That evening little more could be said. That “he was there,” as one raised from the dead, and that “He Who brought him back was there,” with them all, always, to the end, was for the hearts of all “gladness so complete,” that no more could be poured in.
The welcome, the peace of home, the love, old and new, and at last the falling asleep, watched by his mother’s eyes, as when he was a child, wrought wonders in one night. In the evening scarcely any eyes but those of the love that had never ceased expecting him could have recognized him, with the feeble gait, the hollow eyes, the worn, pale cheek. In the morning the soul had visibly taken her place on the throne again, and he was himself.
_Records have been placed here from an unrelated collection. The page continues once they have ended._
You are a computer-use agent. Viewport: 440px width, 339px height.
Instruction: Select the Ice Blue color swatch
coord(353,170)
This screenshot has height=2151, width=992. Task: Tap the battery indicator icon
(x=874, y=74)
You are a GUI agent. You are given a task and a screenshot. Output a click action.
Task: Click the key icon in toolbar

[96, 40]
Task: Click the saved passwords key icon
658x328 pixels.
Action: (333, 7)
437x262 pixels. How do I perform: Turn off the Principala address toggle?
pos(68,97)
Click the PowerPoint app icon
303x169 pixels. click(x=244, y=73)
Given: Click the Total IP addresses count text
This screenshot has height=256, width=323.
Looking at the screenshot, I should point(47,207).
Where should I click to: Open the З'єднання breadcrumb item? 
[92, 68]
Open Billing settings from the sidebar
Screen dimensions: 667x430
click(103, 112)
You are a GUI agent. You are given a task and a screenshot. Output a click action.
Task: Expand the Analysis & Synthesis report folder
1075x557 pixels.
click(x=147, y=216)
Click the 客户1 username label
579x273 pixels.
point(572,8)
Still the careful nurses rigidly insisted on rest, until by the next day he had gathered strength to tell his story.
“I was in the tower in Aquileia with the Lady Digna,” he began. “The yells of the victorious Huns were all around us, closer and closer up the steps. When she sprang from the tower into the river, something like madness seized me, as doubtless it had seized her, and I sprang after her, with some wild hope of saving her. I sank and then rose, and seemed to grasp her robe, and swam, keeping desperate hold of it, and then clutched something with one hand, which may have been a post for fastening boats to on the other side of the river. Then something struck my head, whether a javelin from the Huns or the strong current dashing me against the point of rock I know not. I could only cry, ‘Christe Domine, miserere nobis!’ Then I became unconscious, and when I awoke in the night, hours afterwards, I was stretched on the opposite bank of the river, alone.”
“Then thy ‘Miserere’ may have been the last sound on her dying ear?” said Damaris.
“I know not,” he replied. “At all events, the mercy for which I cried, the Christ on Whom I called, was there, and not uncaring or asleep.”
After a pause he went on—
“I was alone. It was night, but the river and all the land around were lit up by the flames of the burning city. And the silence of night was broken by exulting yells of vengeance, by cries of agony and vain entreaty, and, worse almost than all, by the hideous laughter of bacchanalian orgies.
“Something must have wounded me, for my head and hands were bleeding, and I was faint with loss of blood. But I contrived to creep under the shelter of an empty cattle-shed in the desolate fields; and there I lay, I know not how long—lay there,” he continued, turning to Ethne, “until I was saved through thee.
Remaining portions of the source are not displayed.